The Arctic project site is currently inaccessible by road. Access to the property will be provided through a combination of the existing highways, a proposed private road owned by the Alaska Industrial Development and Export Authority (AIDEA) and proposed access roads owned by Ambler Metals.
Power required for the project will be generated onsite using five diesel generators to produce a supply voltage of 13.8kV. The total connected load will be 25.9MW with a normal running load of 21MW.
Contact and non-contact water will be separated using a surface water management system.

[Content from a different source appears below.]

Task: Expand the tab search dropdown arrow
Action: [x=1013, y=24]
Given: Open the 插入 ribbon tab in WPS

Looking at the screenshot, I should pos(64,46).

To be built in stages, a single water treatment plant will treat effluent from the waste rock collection pond during the operations phase and effluent from the pit during the closure phase.
The tailings management facility (TMF) will be built with a footprint of 59ha near the headwaters of Subarctic Creek, in the upper-most portion of the creek valley.
The TMF will have the capacity to store about 41.2Mt of tailings produced over the mine life, as well as 1.5 times the probable maximum flood.
The updated feasibility study was prepared by Ausenco Engineering Canada (Ausenco), an engineering and consulting company, with contributions from Wood Canada (Wood), SRK Consulting (Canada) and Brown and Caldwell.
Ausenco’s contribution to the report included plant and infrastructure design, recovery methods, metallurgy, as well as consolidation of capital and operating costs and the overall financial model.
Wood was responsible for the mine design, geology, mineral resource and reserve estimates.
SRK prepared the tailings and waste design, pit slope design, hydrogeology, and water management.
Brown and Caldwell, an environmental engineering and construction firm, performed the water treatment studies.
GeoTech, a full-service airborne geophysical solutions provider based in Canada, was engaged in 2019 to complete Versatile Time Domain Electromagnetic (VTEM) Plus and Z-Axis Tipper Electromagnetic (ZTEM) airborne helicopter geophysical surveys over the Cosmos Hills and the Ambler VMS belt.
Various metallurgical test work programmes were conducted at ALS Metallurgy, SGS Canada, and MetsoOutotec Group (Metso Group) between 2021 and 2022.